One theme running through the meeting was the idea of “world models,” AI systems that try to understand how environments change over time and what may happen next. Researchers and executives described those systems as important for robotics, autonomous decision-making and scientific research, where AI must do more than generate plausible language.
Another focus was embodied intelligence, including humanoid robots and systems that pair perception, planning and movement. That area has become a priority for Chinese companies and local governments seeking to turn AI research into manufacturing, logistics and service applications.
The gathering took place as governments and companies worldwide are debating how to manage AI’s risks while accelerating deployment. Chinese officials and researchers have emphasized safety, open ecosystems and industrial adoption as Beijing pushes to expand domestic computing capacity and reduce reliance on foreign technology.

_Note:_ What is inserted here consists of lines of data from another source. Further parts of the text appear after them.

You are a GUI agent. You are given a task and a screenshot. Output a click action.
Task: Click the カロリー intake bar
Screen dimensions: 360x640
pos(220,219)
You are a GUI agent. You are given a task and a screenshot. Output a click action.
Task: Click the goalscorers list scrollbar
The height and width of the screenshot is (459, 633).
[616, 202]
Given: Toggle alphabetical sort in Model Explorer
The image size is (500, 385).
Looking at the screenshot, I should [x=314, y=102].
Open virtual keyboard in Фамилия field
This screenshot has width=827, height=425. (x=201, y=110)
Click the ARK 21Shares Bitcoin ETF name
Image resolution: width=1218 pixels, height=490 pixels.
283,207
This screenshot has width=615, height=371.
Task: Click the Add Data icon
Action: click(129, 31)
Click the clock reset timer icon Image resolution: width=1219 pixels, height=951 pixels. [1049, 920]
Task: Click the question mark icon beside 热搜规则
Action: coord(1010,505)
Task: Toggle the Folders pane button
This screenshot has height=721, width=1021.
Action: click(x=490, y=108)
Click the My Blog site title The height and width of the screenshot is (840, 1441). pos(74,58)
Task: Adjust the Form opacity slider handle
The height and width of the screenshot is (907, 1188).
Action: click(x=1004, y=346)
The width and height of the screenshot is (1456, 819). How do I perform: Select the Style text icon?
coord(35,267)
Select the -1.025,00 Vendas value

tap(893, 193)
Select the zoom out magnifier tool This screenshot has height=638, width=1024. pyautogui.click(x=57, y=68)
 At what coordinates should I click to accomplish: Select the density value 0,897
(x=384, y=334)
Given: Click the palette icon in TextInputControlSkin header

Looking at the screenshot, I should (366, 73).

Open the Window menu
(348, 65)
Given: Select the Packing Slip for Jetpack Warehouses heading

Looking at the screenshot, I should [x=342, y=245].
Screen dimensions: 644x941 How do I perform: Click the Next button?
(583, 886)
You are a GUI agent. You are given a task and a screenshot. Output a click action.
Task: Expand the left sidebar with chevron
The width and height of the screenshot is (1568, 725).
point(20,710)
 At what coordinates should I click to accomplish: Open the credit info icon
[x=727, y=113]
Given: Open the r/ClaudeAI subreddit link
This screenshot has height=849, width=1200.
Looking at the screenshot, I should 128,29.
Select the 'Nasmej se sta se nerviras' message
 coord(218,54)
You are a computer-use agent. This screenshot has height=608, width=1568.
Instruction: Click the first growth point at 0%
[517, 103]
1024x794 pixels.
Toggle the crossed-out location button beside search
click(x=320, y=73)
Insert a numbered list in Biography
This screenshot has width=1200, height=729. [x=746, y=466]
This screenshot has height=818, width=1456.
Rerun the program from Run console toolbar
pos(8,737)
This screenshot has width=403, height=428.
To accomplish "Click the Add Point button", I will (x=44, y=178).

For international participants, the conference offered a view into China’s fast-growing AI ecosystem. For Chinese companies, it served as a platform to show that innovation is not limited to large language models, but includes chips, software frameworks, robotics and sector-specific applications.
The closing message was optimistic but cautious: AI is entering more complex systems, and its future will depend on whether researchers can make those systems reliable, efficient and safe. In Beijing, the debate was less about whether AI will leave the screen than about how quickly it can do so — and who will set the terms.